The Health Insurance Portability and Accountability Act requires covered organizations to complete a business associate agreement (BAA) with an organization before any protected health data (PHI) is shared. Dropbox is classified as a business associate so a BAA is necessary.
Dropbox will complete a business associate agreement with HIPAA-covered organizations. To prevent a HIPAA violation, the BAA must be completed before any file including PHI is shared to a Dropbox account. A BAA can be completed electronically via the Account page of the Admin Console on the Dropbox platform.
Dropbox permits third party applicatons to be used, although it is important to note that they are not covered by the previously signed BAA. If third party applications are used with a Dropbox account, covered organizations need to assess those apps separately prior to using them.
HIPAA requires healthcare organizations to implement security measures to maintain the confidentiality, integrity and availability of PHI. It is therefore important to set up and run a Dropbox account correctly. Even with a signed BAA, it is possible to breach HIPAA Rules when using Dropbox on an everyday basis.
To avoid a HIPAA violation, sharing permissions should be set so that files containing PHI can only be accessed by authorized individuals. Sharing permissions can be set to stop PHI from being sent to any individual outside of a specified team. Two-step verification should be put in place as an additional safeguard against unauthorized access.
It should not be possible for any individual files holding PHI to be permanently deleted. Administrators can switch off permanent deletions via the Admin Console. That will ensure files cannot be permanently deleted for the lifetime duration of the account.
It is also important for Dropbox accounts to be guarded to ensure that PHI is not being accessed by unauthorized individuals. Administrators should delete individuals when their position changes and they no longer need access to PHI or when they leave the group.
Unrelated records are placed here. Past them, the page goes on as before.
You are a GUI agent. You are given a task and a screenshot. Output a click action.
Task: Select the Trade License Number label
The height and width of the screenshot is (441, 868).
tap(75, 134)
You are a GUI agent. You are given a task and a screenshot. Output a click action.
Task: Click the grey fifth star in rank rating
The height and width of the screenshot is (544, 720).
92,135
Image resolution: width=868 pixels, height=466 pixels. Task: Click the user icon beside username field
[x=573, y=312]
The list of linked devices should also be regularly audited. Dropbox allows linked devices to have Dropbox content remotely deleted. That should happen when a user leaves the group or if a device is lost or stolen.
Dropbox records a log of all user activity. Reports can be downloaded to show who has shared content and to obtain information on authentication and the activities of account administrators. Those reports should be regularly looked over.
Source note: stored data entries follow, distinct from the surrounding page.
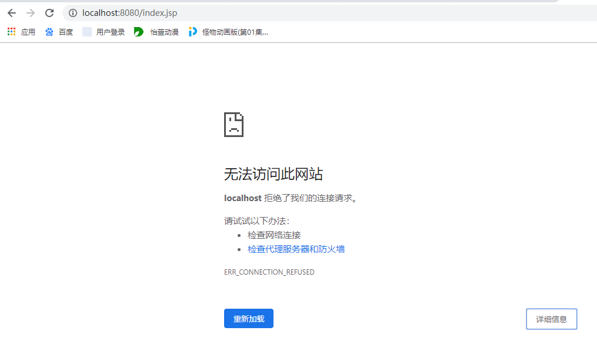Open the 应用 bookmarks entry
Viewport: 597px width, 364px height.
tap(27, 31)
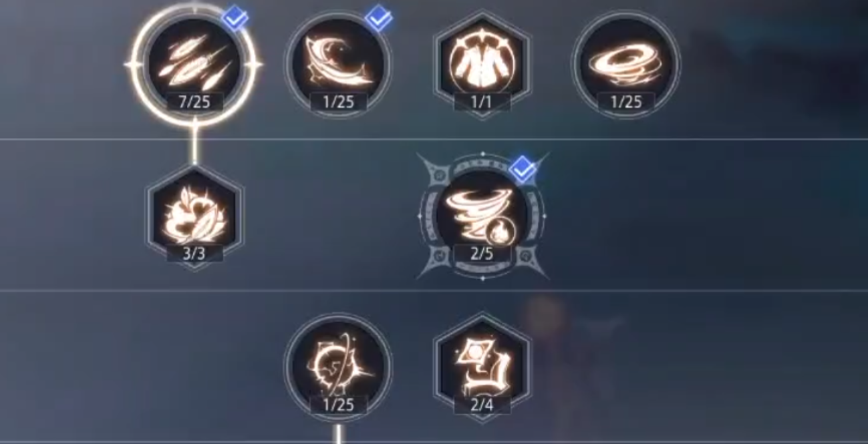868x444 pixels.
Task: Click the 1/25 label under the crescent slash
Action: click(x=338, y=101)
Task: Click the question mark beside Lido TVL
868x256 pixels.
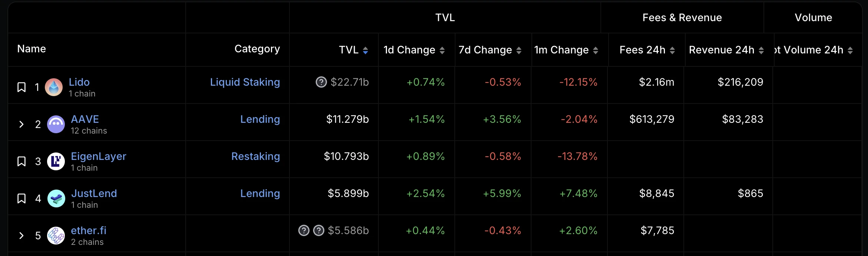Action: pyautogui.click(x=321, y=82)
Dropbox will provide a mapping of its internal practices when asked and offers a third-party assurance report that details the controls that the firm has adopted to help keep files secure. Those documents can be recieved from the account management team.
Dropbox is a secure service and controls have been developed to prevent unauthorized access, but ultimately HIPAA compliance depends on the people using it. If a BAA is obtained and the account is properly set up, Dropbox can be used by healthcare groups to share PHI with authorized people without breaching HIPAA Rules.